Start of Document passage

Rendering Stationery in Blender

GiantCowFilms posted this on Wednesday, September 21st 2016 at roughly 11 o'clock in the afternoon

Created upon request of johnp.

Difficulty level: Ultra-Beginner Blender Users. If you have any trouble following the tutorial, contact me, I’m happy to help.

No blender skills are expected except basic view port navigation. Photoshop or gimp skills are needed.

This tutorial is indented for graphic designers interested in using blender to create renders of branded stationery.

To demonstrate the basic techniques used to create product renders for stationery and similar products, an example of creating a simple render of a decorative notebook will be used.


Part One: Modeling

To begin modeling the notebook, add a plane ShiftA > Mesh > Plane

To begin modeling the notebook, enter edit mode with Tab.

select all the vertices and scale the plane down slightly (S), and then scale it down some more on the x axis (S), (X).

End of Document passage

According to the Blender stationery tutorial, what skills does a reader need besides basic viewport navigation?

Start of Data

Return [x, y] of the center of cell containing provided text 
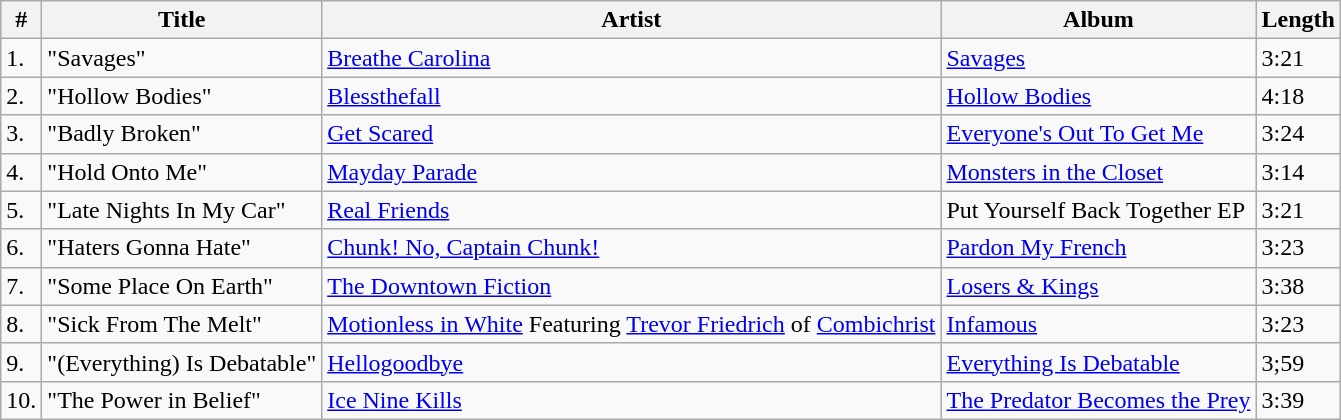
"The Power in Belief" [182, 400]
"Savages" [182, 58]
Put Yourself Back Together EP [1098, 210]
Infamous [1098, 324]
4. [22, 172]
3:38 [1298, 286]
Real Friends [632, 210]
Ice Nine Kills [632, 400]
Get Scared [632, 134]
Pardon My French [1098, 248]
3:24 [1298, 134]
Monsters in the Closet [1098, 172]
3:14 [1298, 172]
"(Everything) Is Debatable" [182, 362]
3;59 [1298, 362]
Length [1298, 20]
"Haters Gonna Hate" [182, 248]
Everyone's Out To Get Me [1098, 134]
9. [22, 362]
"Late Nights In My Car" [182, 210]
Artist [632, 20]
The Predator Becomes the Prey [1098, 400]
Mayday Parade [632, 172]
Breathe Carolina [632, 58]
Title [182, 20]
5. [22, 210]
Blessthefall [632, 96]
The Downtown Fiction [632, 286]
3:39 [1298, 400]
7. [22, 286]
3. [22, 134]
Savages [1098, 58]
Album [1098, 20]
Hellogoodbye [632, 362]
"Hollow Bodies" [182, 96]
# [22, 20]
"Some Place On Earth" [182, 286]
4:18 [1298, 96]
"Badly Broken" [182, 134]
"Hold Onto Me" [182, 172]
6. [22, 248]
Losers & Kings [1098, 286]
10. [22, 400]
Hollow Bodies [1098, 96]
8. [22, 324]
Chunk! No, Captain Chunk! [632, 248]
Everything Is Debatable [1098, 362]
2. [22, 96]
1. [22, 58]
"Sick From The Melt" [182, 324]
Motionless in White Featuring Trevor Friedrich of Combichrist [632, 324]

End of Data

** Solution to the problem **
Photoshop or GIMP skills.